- WHAT IS REQUIRED
Take the entries below and print, exactly, the stretch from the line containing "Given: Open the reports chart icon in sidebar" through the line containing "Given: Choose 5120 × 2144 resolution", both included.

- SUPPLIED RECORDS
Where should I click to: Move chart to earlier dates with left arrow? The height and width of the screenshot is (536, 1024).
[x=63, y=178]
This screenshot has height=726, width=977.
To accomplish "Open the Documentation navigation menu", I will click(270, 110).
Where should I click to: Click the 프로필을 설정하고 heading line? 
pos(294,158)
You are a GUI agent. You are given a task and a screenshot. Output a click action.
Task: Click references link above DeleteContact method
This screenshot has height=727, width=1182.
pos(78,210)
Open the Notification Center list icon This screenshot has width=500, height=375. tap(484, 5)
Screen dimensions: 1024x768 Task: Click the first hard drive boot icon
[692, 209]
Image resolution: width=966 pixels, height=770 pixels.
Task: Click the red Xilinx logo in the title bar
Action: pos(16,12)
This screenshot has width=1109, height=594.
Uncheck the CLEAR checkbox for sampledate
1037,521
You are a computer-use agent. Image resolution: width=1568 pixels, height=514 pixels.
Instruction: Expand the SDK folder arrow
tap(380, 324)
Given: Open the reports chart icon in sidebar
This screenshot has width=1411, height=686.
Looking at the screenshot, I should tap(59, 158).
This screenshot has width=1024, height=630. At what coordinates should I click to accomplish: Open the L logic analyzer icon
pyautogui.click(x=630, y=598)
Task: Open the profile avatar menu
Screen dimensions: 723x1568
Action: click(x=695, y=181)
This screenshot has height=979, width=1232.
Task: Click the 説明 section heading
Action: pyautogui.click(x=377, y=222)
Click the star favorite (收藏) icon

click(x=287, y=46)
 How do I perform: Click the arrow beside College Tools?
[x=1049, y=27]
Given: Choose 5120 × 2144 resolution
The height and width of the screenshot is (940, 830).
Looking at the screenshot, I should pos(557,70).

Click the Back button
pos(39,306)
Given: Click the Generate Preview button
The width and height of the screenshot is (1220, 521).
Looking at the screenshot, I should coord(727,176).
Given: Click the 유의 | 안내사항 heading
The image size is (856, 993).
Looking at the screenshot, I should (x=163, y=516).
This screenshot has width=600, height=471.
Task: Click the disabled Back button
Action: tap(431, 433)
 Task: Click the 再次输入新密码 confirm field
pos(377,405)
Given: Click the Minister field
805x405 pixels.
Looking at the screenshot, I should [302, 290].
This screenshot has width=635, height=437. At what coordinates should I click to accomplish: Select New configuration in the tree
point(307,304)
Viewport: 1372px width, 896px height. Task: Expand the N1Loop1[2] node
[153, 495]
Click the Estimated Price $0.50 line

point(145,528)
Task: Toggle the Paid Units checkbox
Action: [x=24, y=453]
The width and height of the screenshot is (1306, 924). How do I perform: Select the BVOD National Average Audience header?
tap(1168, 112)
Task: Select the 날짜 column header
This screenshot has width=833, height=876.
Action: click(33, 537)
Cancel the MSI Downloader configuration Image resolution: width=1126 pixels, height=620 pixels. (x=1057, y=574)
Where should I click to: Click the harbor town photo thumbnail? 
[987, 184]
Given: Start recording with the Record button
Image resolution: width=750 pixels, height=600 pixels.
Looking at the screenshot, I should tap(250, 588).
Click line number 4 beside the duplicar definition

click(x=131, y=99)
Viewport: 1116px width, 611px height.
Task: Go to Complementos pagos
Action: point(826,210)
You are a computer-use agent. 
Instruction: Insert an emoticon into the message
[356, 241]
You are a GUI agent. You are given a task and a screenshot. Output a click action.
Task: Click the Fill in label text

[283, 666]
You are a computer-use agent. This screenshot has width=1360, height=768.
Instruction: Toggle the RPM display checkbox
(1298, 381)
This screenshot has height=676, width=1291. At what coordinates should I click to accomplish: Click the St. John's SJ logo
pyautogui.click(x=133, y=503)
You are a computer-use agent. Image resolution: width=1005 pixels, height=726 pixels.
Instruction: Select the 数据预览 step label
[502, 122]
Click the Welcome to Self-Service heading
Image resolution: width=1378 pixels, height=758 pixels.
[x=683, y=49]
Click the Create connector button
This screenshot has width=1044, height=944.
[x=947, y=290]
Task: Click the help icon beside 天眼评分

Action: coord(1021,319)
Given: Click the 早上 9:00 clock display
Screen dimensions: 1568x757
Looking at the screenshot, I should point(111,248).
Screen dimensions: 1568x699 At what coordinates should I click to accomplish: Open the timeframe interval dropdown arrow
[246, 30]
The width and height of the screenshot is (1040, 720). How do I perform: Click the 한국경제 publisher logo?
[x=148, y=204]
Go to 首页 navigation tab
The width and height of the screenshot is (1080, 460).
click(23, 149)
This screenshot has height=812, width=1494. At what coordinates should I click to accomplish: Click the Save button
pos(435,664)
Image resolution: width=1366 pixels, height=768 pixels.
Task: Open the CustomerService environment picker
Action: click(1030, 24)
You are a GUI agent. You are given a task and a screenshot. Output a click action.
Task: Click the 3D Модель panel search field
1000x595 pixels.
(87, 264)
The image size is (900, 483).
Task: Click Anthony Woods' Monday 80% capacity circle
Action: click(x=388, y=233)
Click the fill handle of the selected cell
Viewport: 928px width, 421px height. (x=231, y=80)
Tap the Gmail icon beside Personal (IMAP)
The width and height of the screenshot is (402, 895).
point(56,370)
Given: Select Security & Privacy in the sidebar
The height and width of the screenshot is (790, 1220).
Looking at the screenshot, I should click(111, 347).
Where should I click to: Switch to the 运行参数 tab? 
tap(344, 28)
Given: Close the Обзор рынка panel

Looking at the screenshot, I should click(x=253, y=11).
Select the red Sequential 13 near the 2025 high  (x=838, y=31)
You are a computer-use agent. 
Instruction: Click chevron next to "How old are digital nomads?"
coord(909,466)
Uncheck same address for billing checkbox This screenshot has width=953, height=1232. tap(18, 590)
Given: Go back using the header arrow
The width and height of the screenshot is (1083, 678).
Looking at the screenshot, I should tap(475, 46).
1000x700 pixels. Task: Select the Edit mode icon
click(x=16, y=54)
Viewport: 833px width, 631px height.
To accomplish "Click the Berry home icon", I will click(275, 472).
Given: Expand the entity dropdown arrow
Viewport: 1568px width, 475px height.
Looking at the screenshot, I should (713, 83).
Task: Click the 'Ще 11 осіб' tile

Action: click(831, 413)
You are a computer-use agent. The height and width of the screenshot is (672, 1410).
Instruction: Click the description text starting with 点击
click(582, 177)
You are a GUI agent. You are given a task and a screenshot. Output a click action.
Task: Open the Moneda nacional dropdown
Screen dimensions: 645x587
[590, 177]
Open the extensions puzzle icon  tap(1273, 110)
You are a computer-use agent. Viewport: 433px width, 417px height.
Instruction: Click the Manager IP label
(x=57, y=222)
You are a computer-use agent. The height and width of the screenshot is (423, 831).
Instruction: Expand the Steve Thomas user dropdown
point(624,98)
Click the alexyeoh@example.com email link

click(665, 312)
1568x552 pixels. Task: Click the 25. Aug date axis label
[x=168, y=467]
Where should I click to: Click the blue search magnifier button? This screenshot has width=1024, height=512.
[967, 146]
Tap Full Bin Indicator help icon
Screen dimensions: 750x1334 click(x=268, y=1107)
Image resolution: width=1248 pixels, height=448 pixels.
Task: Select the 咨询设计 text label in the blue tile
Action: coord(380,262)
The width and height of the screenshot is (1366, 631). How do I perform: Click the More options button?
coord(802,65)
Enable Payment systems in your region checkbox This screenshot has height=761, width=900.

- WRITTEN SOLUTION
Given: Open the reports chart icon in sidebar
This screenshot has width=1411, height=686.
Looking at the screenshot, I should tap(59, 158).
This screenshot has width=1024, height=630. At what coordinates should I click to accomplish: Open the L logic analyzer icon
pyautogui.click(x=630, y=598)
Task: Open the profile avatar menu
Screen dimensions: 723x1568
Action: click(x=695, y=181)
This screenshot has height=979, width=1232.
Task: Click the 説明 section heading
Action: pyautogui.click(x=377, y=222)
Click the star favorite (收藏) icon

click(x=287, y=46)
 How do I perform: Click the arrow beside College Tools?
[x=1049, y=27]
Given: Choose 5120 × 2144 resolution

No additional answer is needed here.